I listen to a lot of popular music. The lyrics may not be entirely appropriate or God-glorifying, but I like to keep up with the current music and artists and tours; this is a way for me to connect to the rest of the culture who listens to this music. If I sit in my room listening to Chris Tomlin on repeat(as multiple people that I know do), how will I ever be able to carry a conversation with a fellow music major here at school? I also watch a lot of current movies, which are often filled with profanity. I do like a lot of things in the current culture, but can enjoy them without getting sucked into their mindset. If we don't understand or know about anything happening in modern culture, we will seem even more sheltered than we already are. So many Christian friends and acquaintances I've had didn't know most of the songs I would hum, and hadn't heard of the movies I would talk about. Many of them even judged me for listening to Katy Perry and Jay-Z, but honestly, we can't just live in a rules-and-regulations world. That is what outsiders fear most about Christianity – being restricted by an unrealistic view of culture. Our mission is to influence the culture and those who live in it by being able to relate to and take part in it, while guarding our hearts and not compromising morals for their way of life.

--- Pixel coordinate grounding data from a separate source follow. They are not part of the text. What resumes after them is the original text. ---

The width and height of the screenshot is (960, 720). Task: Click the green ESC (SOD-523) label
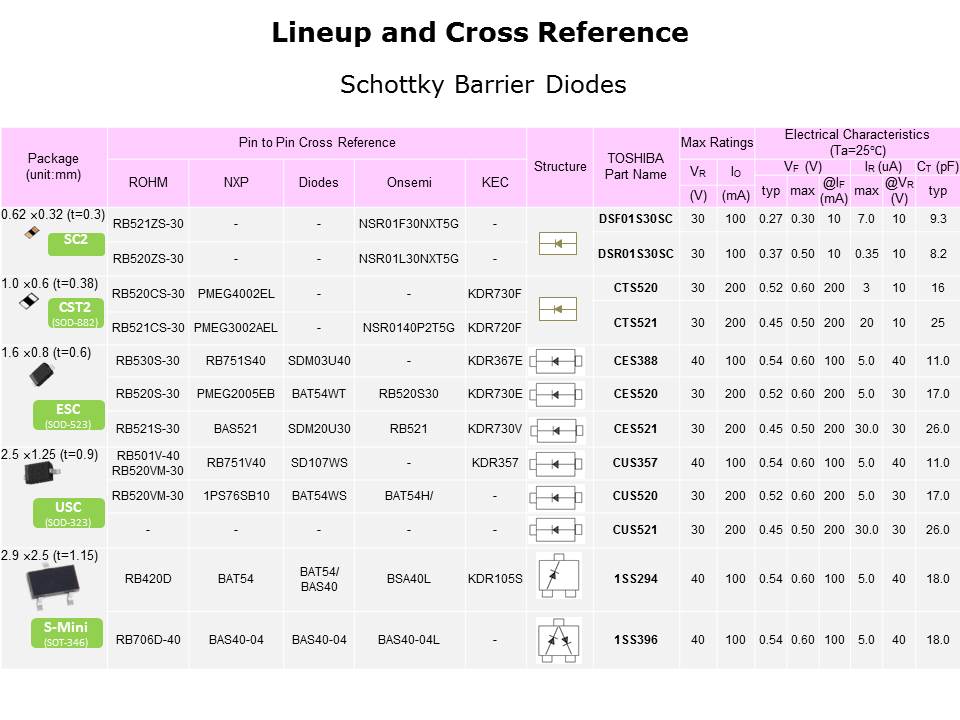[68, 414]
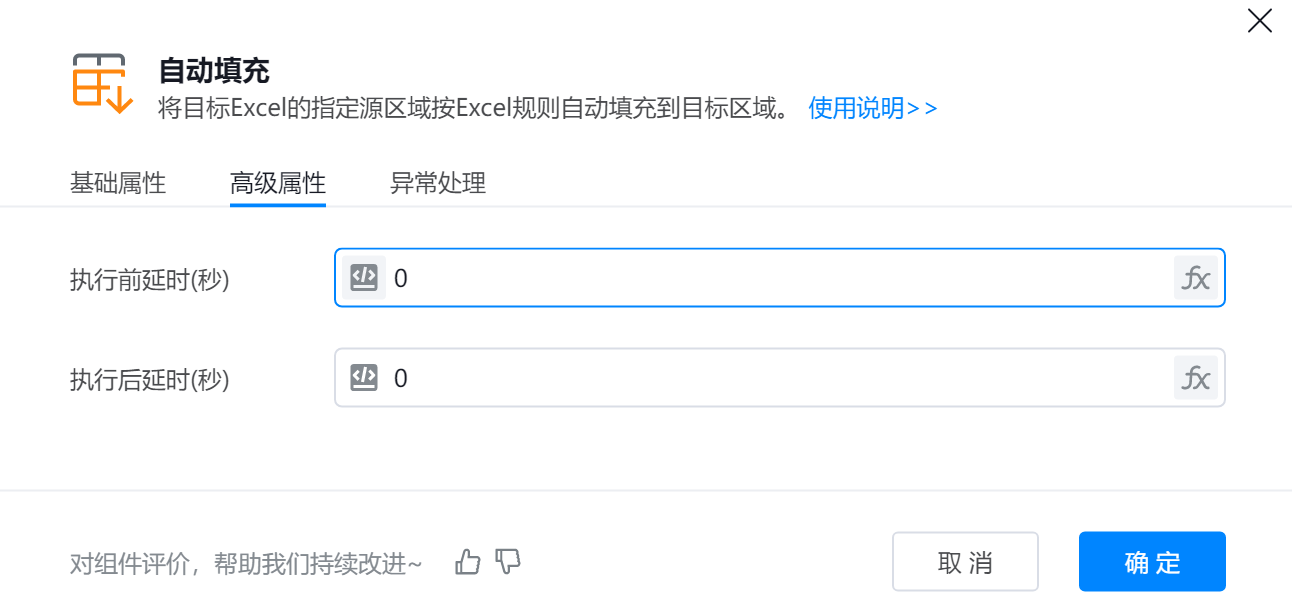Click the 自动填充 dialog title
The width and height of the screenshot is (1292, 610).
pos(214,71)
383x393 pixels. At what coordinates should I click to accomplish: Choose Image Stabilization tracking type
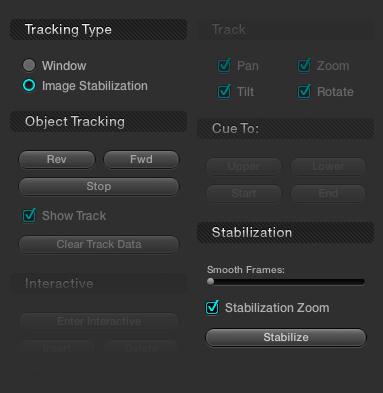pyautogui.click(x=29, y=85)
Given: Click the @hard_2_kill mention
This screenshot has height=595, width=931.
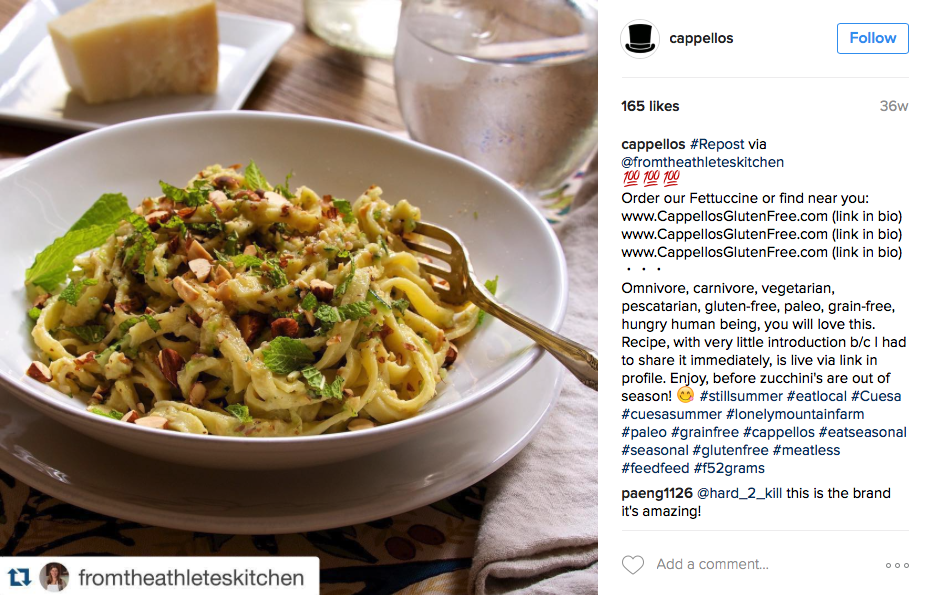Looking at the screenshot, I should tap(739, 493).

Honestly, I didn't want to come to a Christian college because of all the reasons I've given. I felt like it would limit my impact on others around me and keep me within the bubble I've tried so desperately to break out of. However, I felt God calling me to this place and I followed that. It's a very wonderful environment that's going to nourish me and help me grow in my own faith; and not everyone here is Christian, which gives me an opportunity to meet and become friends with people unlike me. I feel like it will prepare me for opportunities after school, not with my ministry degree, but with my culture-based Commercial music degree as I hope to succeed in the rotting, spoiled and profanity-entangled music business. My entire life I've learned the dangers of the Christian bubble and have gone out of my comfort zone to avoid the world in which Harry Potter is witchcraft but Narnia is basically God's word, Disney is a conspiracy to turn good Christian children into rebellious teenagers, jean skirts are the only acceptable fashion, and Katy Perry is the devil. This is maybe taking it to the extreme and I'm not saying everyone is like this in any way, but this is the point I'm trying to get across: don't think that the Christian world is all there is. Branch out, adventure, and find God in things you never thought you could. Then if you prefer your Christian community, that's fine, but don't be afraid to try new things because culture is “dangerous”. God is with you and you are strong enough to not compromise your morals if that's what your heart really wants.

Get out of your comfort zone and reach out to people who live in a completely different world than you; just please don't live in the same sheltered world your whole life, because there's so much more out there. The call to ministry is not only within the Christian community, but outside of it. Jesus spent all of his time not only with his followers and disciples, but with the unbelieving pharisees, the tax-collectors, the weak and sick, and the Gentiles. Why can't you do the same?

Now the eleven disciples went to Galilee, to the mountain to which Jesus had directed them. And when they saw him they worshiped him, but some doubted. And Jesus came and said to them, “All authority in heaven and on earth has been given to me. Go therefore and make disciples of all nations, baptizing them in the name of the Father and of the Son and of the Holy Spirit, teaching them to observe all that I have commanded you. And behold, I am with you always, to the end of the age.”